(Beginning of Raw data)

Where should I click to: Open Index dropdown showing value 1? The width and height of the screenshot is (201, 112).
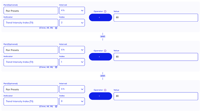pos(72,62)
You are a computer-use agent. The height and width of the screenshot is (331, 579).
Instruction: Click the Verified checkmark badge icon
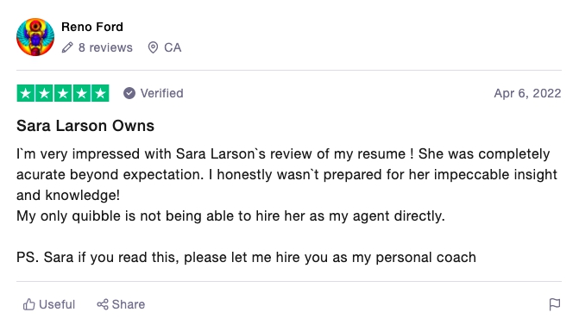[129, 93]

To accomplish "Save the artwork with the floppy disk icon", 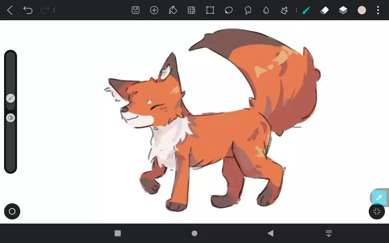I will (x=136, y=11).
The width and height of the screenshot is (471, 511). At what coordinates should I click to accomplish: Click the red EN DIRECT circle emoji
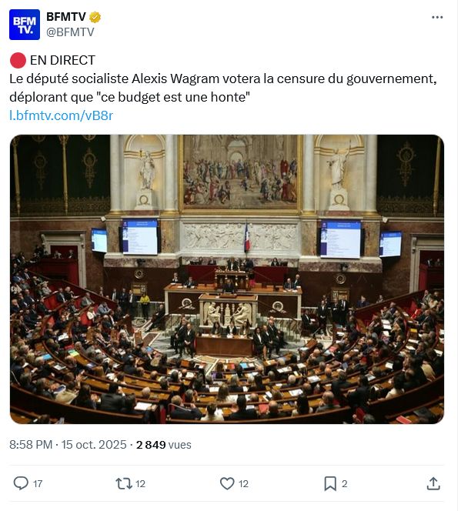(18, 61)
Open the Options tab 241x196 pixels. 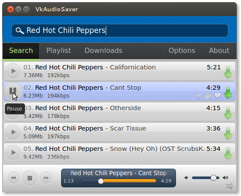(182, 51)
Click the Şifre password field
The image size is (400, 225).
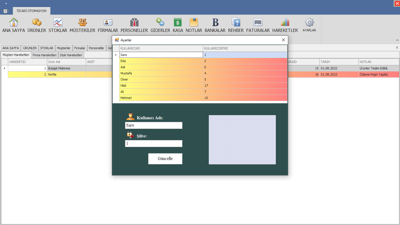(x=154, y=144)
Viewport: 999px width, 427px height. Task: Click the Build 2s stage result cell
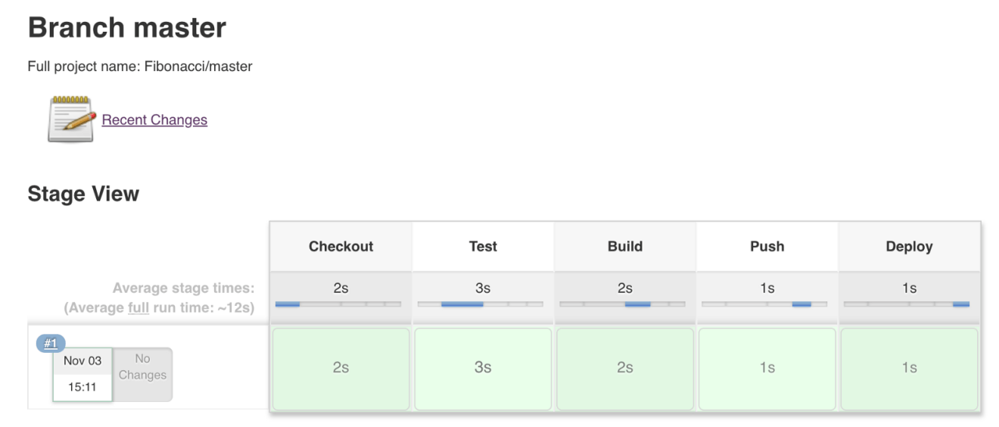click(x=625, y=369)
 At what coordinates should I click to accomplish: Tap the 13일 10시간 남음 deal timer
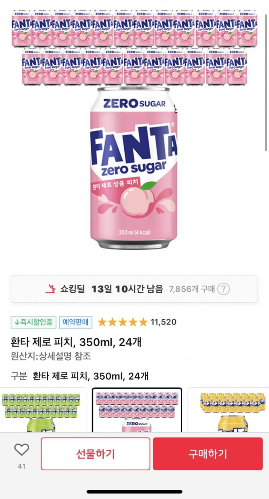click(x=127, y=289)
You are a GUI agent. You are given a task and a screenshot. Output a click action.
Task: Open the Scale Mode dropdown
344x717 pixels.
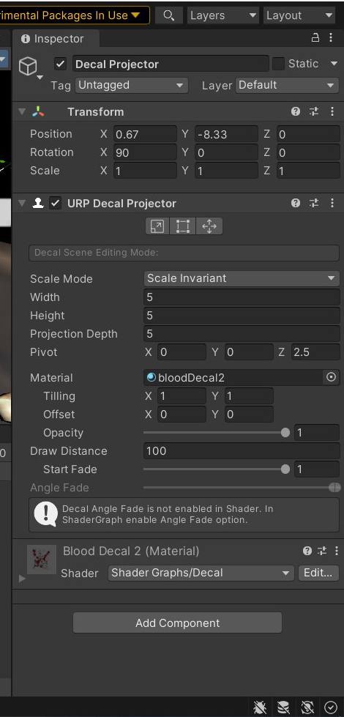[242, 278]
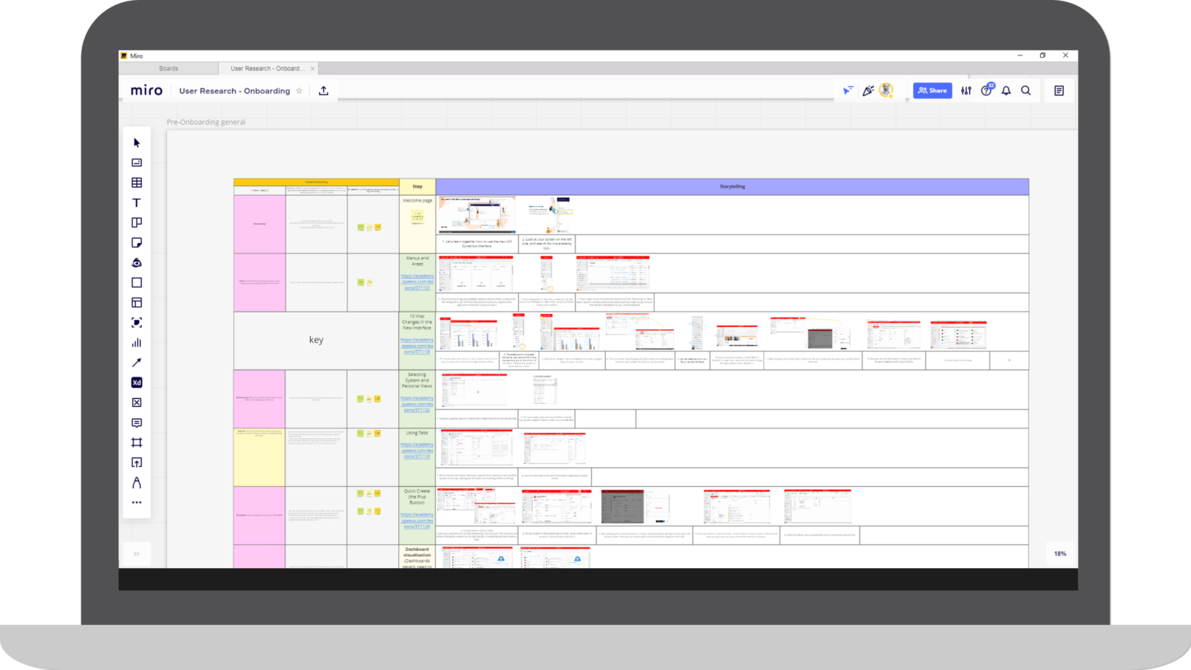This screenshot has width=1191, height=670.
Task: Select the arrow connector tool
Action: (x=137, y=363)
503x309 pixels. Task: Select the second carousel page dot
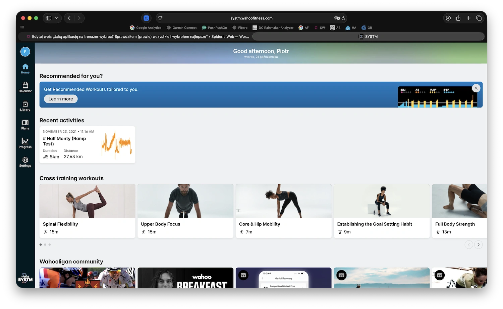45,245
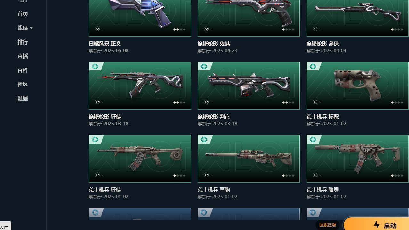Open the 首页 page from sidebar
The height and width of the screenshot is (230, 409).
tap(23, 14)
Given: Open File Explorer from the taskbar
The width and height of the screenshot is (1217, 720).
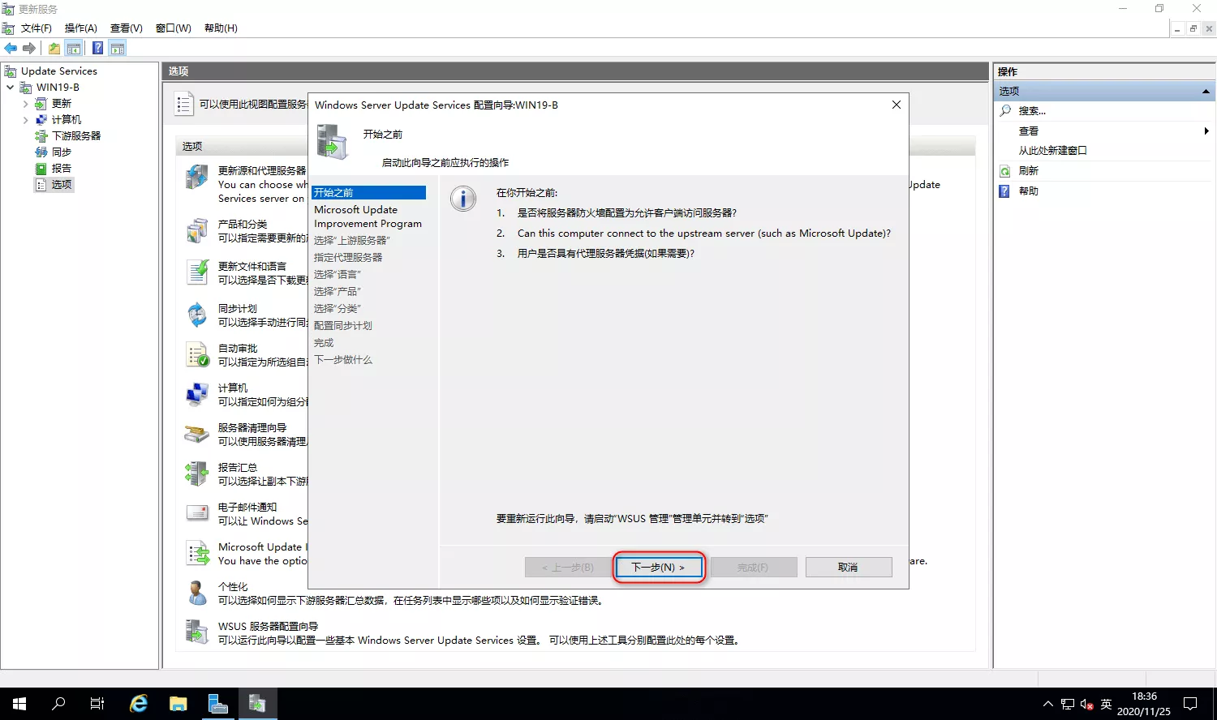Looking at the screenshot, I should [x=178, y=704].
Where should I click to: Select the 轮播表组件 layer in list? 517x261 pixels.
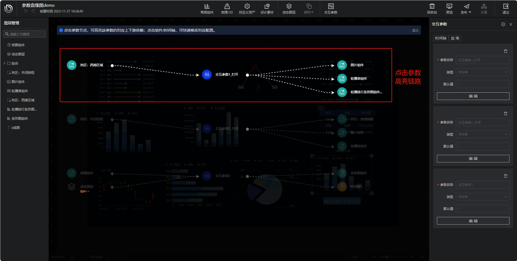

(End of Raw data)

What the task requires »
Select from the material above each line in which the string "agent" appears, and list those lines.

Answer box »
You are a computer-use agent. The height and width of the screenshot is (331, 579).
You are a GUI agent. You are given a task and a screenshot. Output a click action.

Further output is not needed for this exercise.